Battery Thermo Electric (AcuSolve)
Introduction
- Battery cell core modeling: The cell is modelled as a homogenized region, where the battery voltage response and associated heat generation are determined using the solution of an ODE system. The solution utilizes two approaches single potential and Multi-Scale Multi-dimensional (MSMD).
- Charge Conservation: In electrically conducting components (e.g. connectors, busbars, and terminals), the charge conservation equation is solved and coupled to the energy equation as a source term.
- Transient thermal conduction: Transient thermal conduction in all cell/module/pack components is solved using the energy equation.
- Cooling: Optionally, the Navier-Stokes equation can be included to design and enhance cooling systems
Collectively, the components allow comprehensive analysis and optimization of the thermal and electrical performance of battery systems.
***
PROBLEM SET
a – Transcribe the part of the battery thermo-electric introduction starting with "Introduction" and going on through "a source term.".
b – List the labeled headings of the modeling components in the battery thermo-electric introduction.
The rows that come next are from a separate source.

MATERIAL PROVIDED
***
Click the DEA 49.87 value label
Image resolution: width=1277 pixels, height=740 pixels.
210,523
***
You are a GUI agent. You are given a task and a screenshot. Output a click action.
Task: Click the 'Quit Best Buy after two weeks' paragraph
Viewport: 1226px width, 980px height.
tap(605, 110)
***
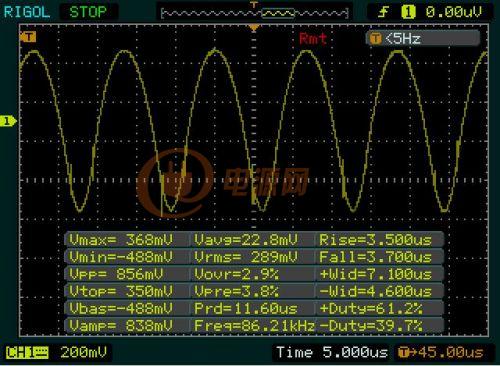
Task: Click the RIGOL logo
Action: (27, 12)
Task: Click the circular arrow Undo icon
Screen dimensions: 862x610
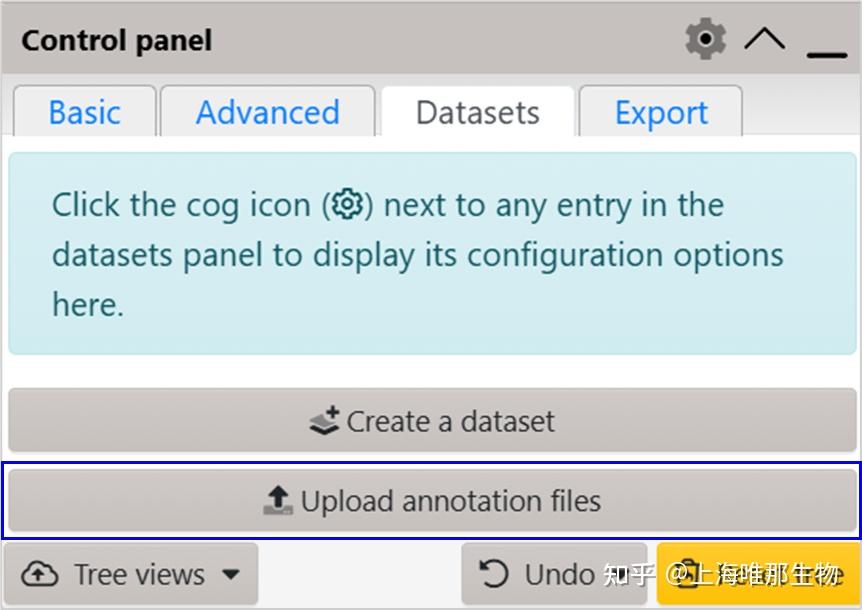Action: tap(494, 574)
***
ANSWERS IN ORDER
a –
Introduction
- Battery cell core modeling: The cell is modelled as a homogenized region, where the battery voltage response and associated heat generation are determined using the solution of an ODE system. The solution utilizes two approaches single potential and Multi-Scale Multi-dimensional (MSMD).
- Charge Conservation: In electrically conducting components (e.g. connectors, busbars, and terminals), the charge conservation equation is solved and coupled to the energy equation as a source term.

b –
Battery cell core modeling
Charge Conservation
Transient thermal conduction
Cooling